Lei gli rivolse lo sguardo come per scusarsi di un errore.
-      Da tanto tempo, ragazzo mio.
-     Ma io, io sono qui per puro caso; non avevo intenzione arrivarci, non sapevo nemmeno della vostra esistenza.
-     Non esiste il caso ragazzo, tutto fu stabilito dal principio.
-     State cercando di confondermi? Ci riuscite molto bene!
-     Adam – intervenne Delfina – Lui non è come noi, lui è...
-     Capisco la interruppi, devo sembrarvi molto primitivo e devo ammettere, certo, ammetto che la vostra tecnologia mi appare come magica. Ma è tutto qui o forse volete convincermi che sono al cospetto dell’Altissimo?
Delfina molto imbarazzata, muoveva le labbra, ma non riusciva a parlare. Con uno sforzo riuscì a liberarsi da quella situazione di estremo disagio e annunciò: - Ma lui è, è il Creatore! –

Non è facile credere di essere al cospetto di Dio, anche perché tutto ciò che fino a quel momento gli hanno mostrato, per loro stessa ammissione, non era reale. Adam venne quindi privato del portentoso scenario tecnologico e immesso nella cruda realtà.

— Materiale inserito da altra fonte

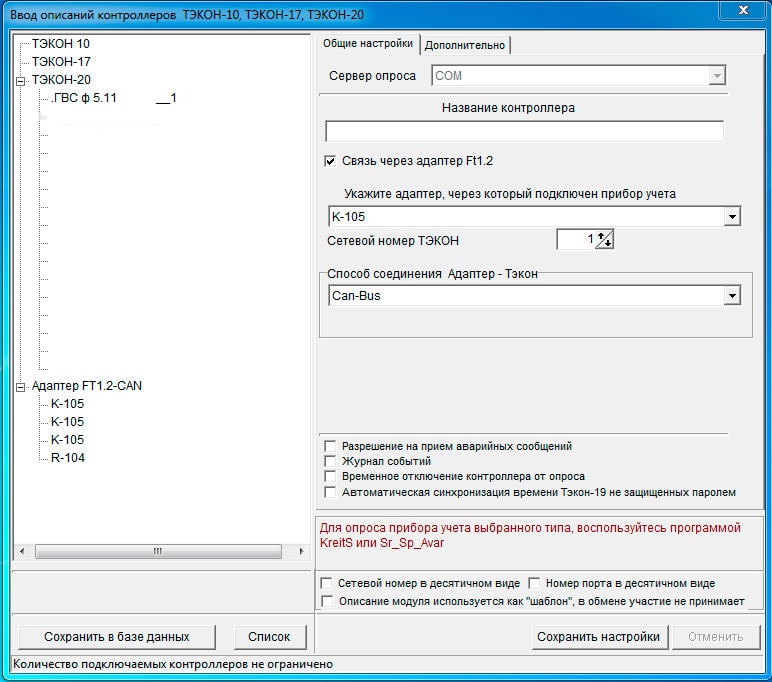Select ТЭКОН 10 in the tree
Viewport: 772px width, 682px height.
[60, 44]
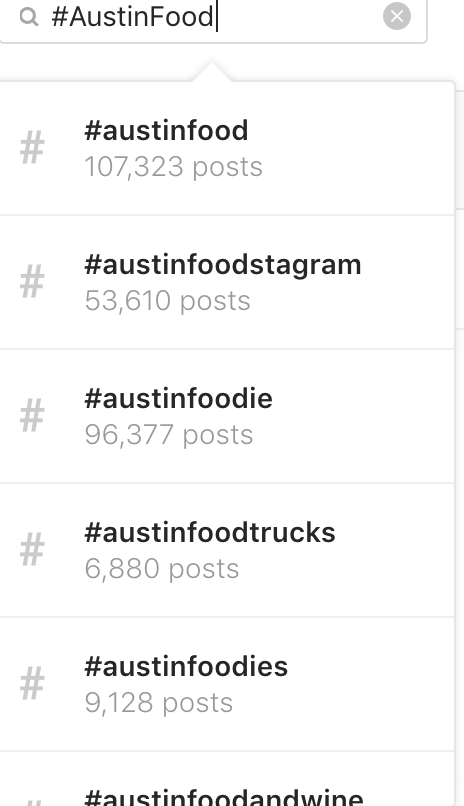Click the 107,323 posts count text

point(174,167)
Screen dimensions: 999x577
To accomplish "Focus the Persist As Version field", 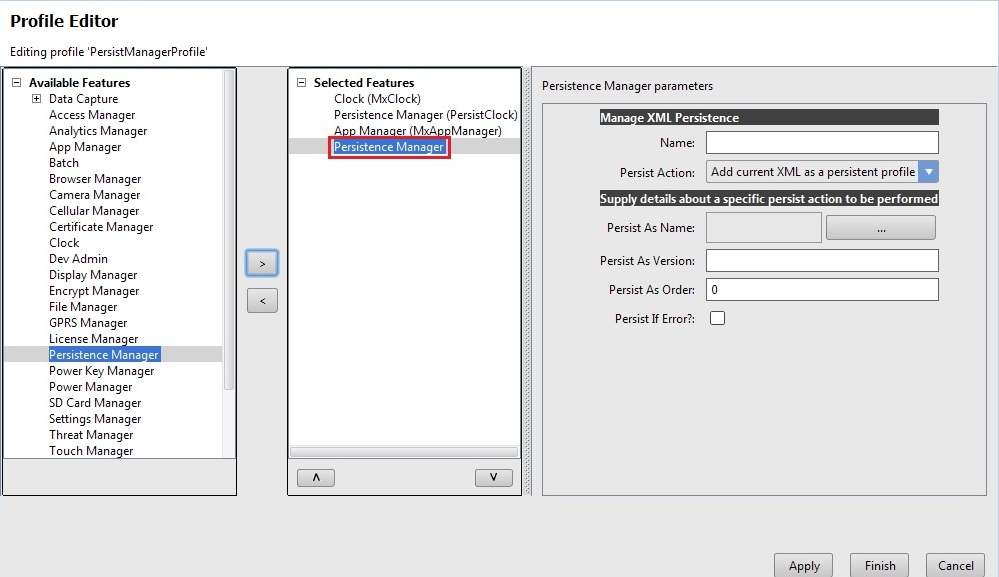I will 821,261.
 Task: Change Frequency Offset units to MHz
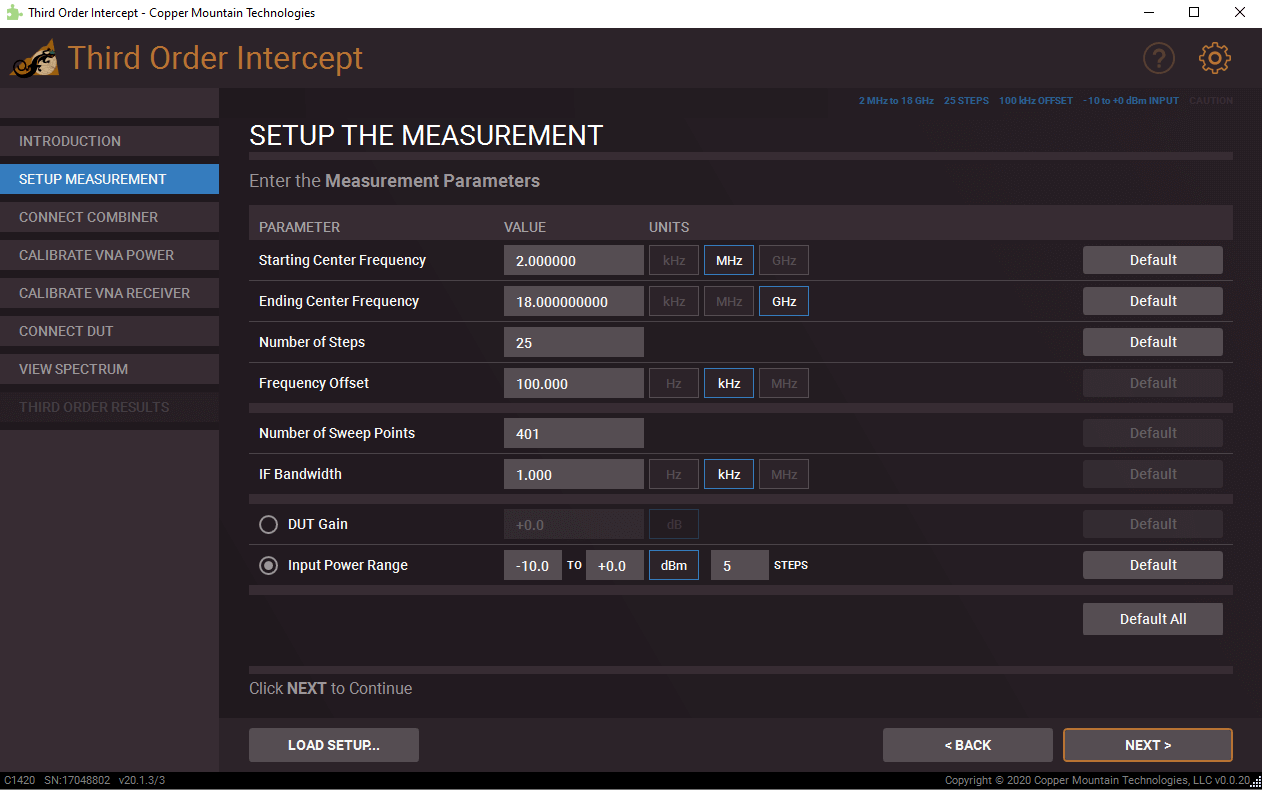(783, 383)
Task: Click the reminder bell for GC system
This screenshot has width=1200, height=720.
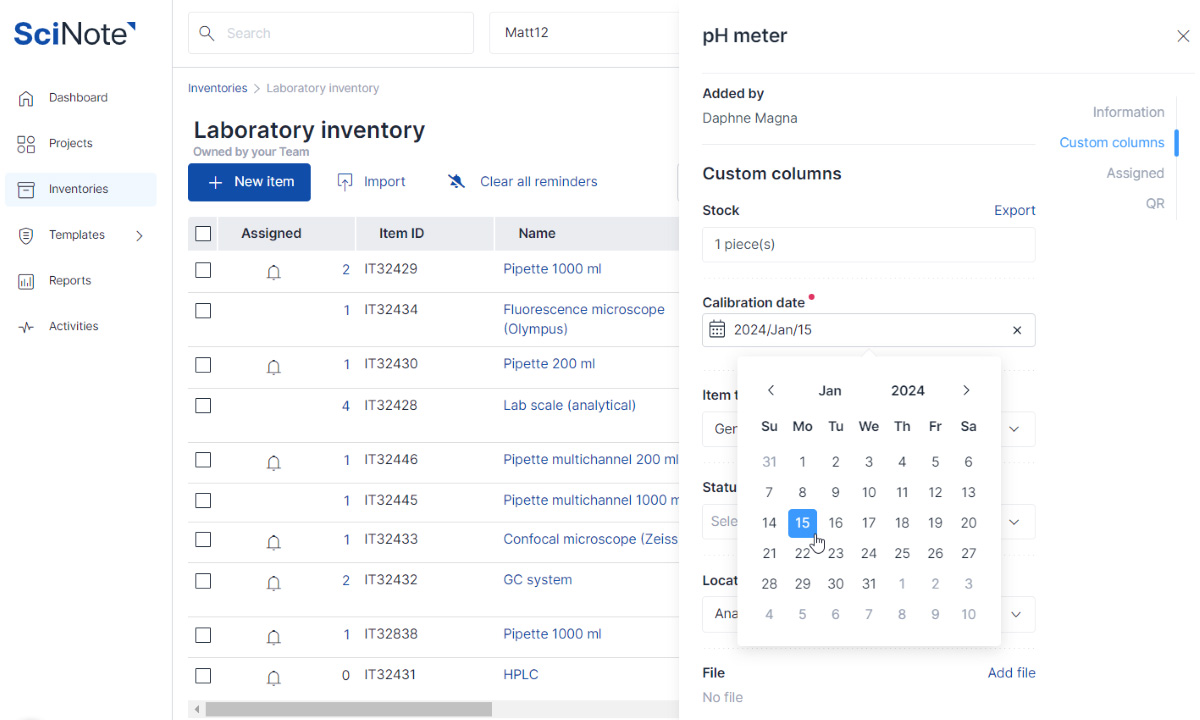Action: point(274,583)
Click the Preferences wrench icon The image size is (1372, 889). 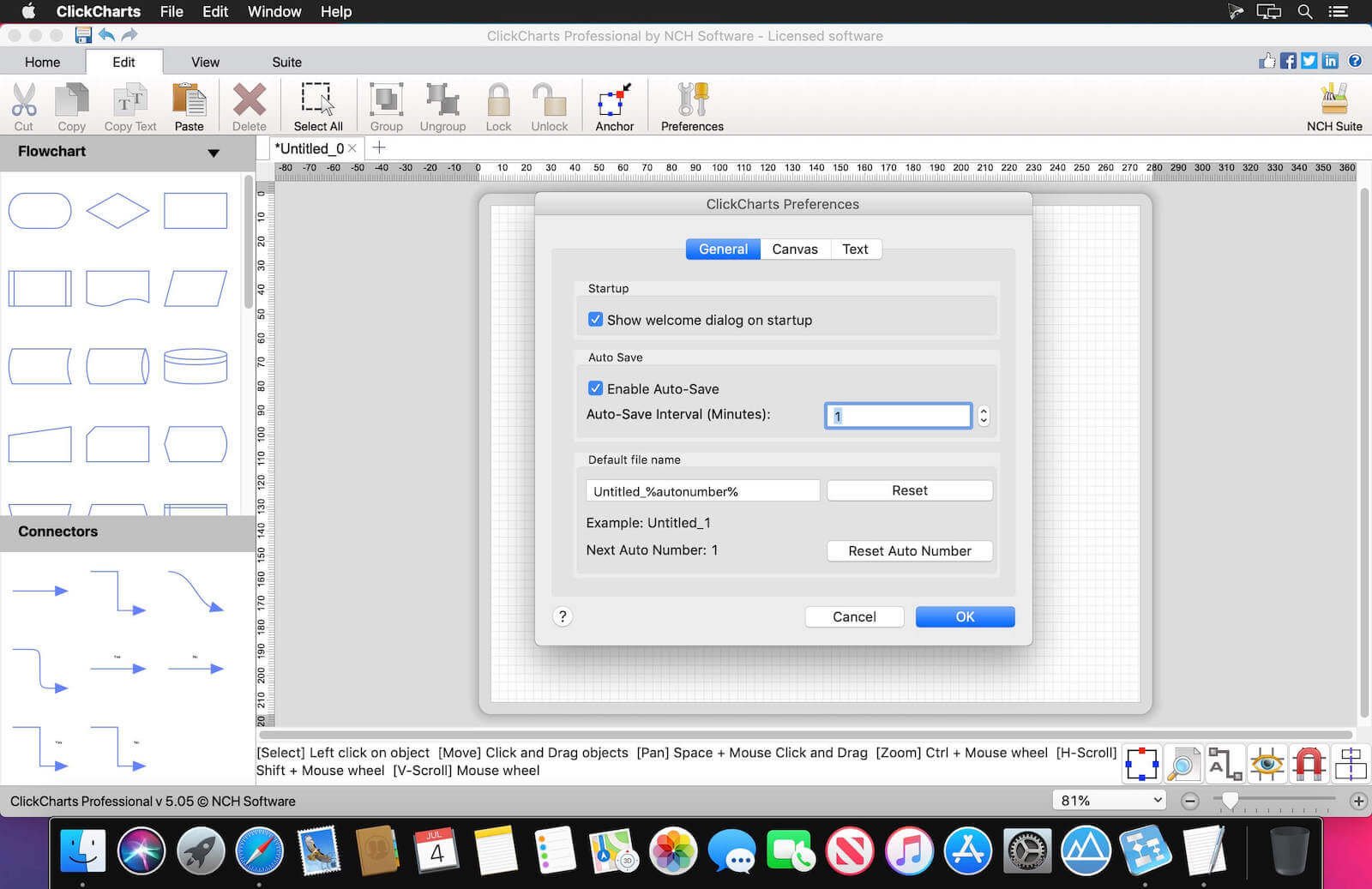click(692, 101)

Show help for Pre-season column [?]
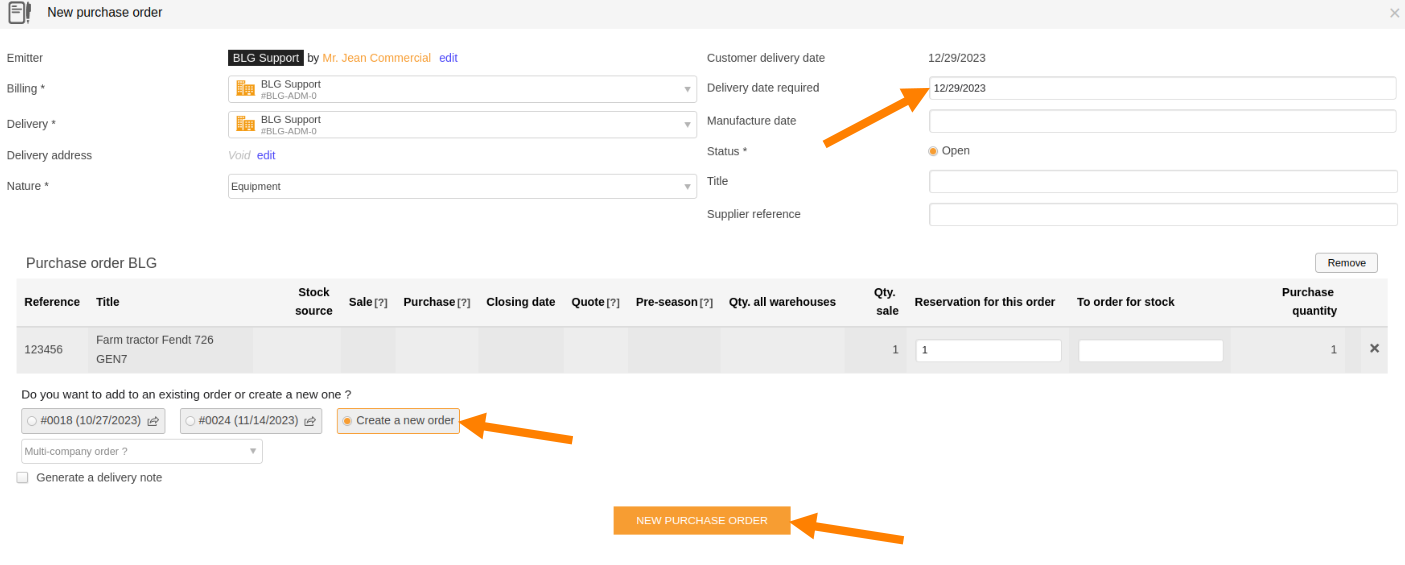click(x=706, y=302)
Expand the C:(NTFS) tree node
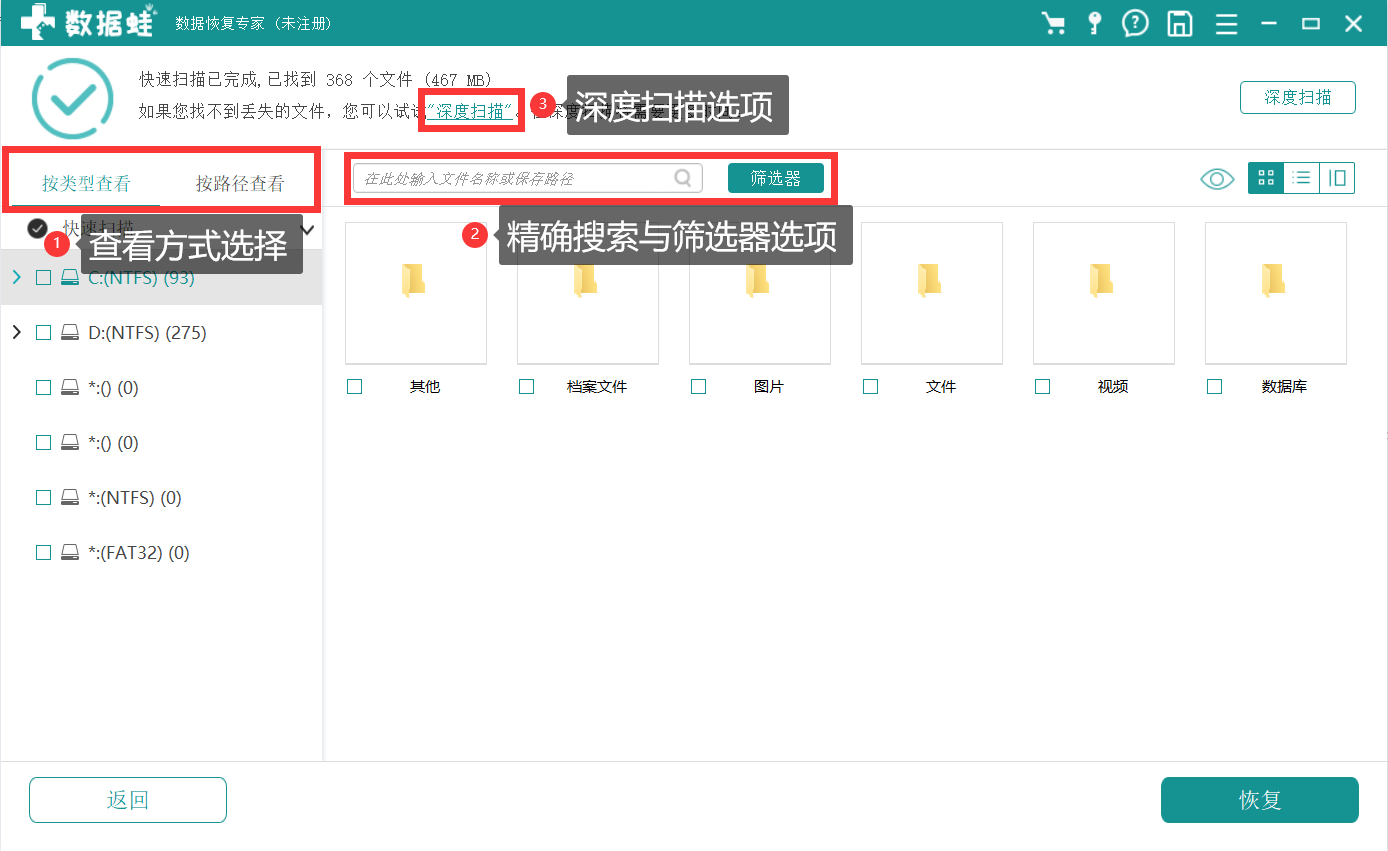The width and height of the screenshot is (1388, 851). click(x=16, y=277)
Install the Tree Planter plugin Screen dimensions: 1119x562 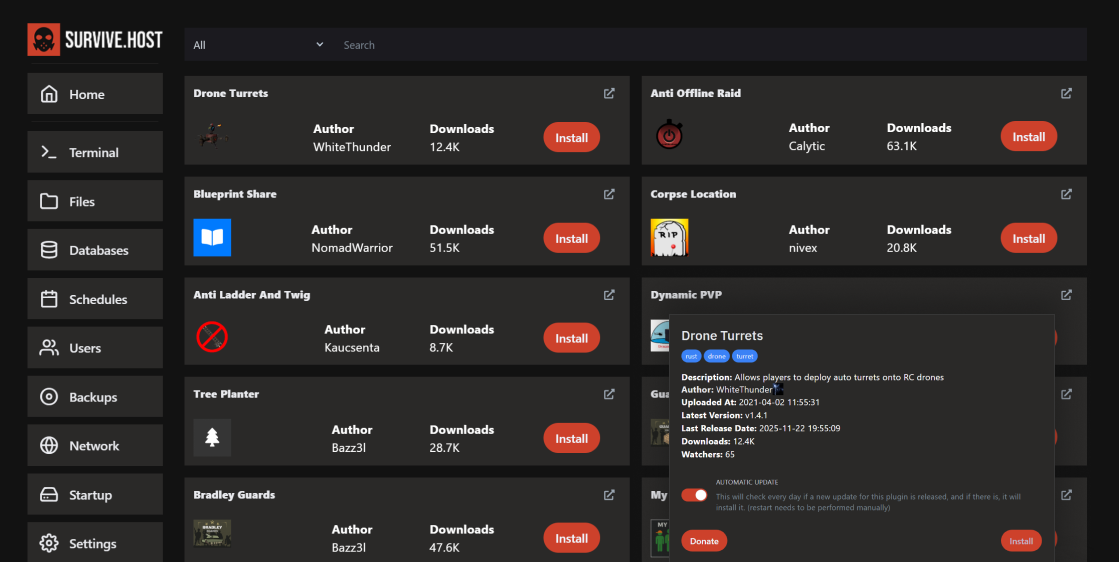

Ricaricato il reattore, accesi gli illuminatori, regolando la loro emissione sulla frequenza dello scan. Solo così riuscii ad avere un’immagine, almeno sintetica, di quel che mi circondava. Le altre lunghezze d’onda non venivano riflesse. Un territorio aspro e brullo. Sarebbe sembrato bianco a causa dell’anidride carbonica solida. Freddo al di la d’ogni immaginazione. Ero rimasto completamente solo. Sparite le luci, le strade, le costruzioni e pure la gente. Niente atmosfera. Alcuni banchi gassosi sembravano essere posizionati in profondità nel sottosuolo; erano gli abitanti? Non fu possibile stabilirlo. Ora che tutto sembrava come doveva essere, cominciavo a chiedermi se era davvero questa la realtà. Li avevo davvero visti? Avevo veramente incontrato Delfina o era stato tutto un sogno? Non ero mai stato così confuso.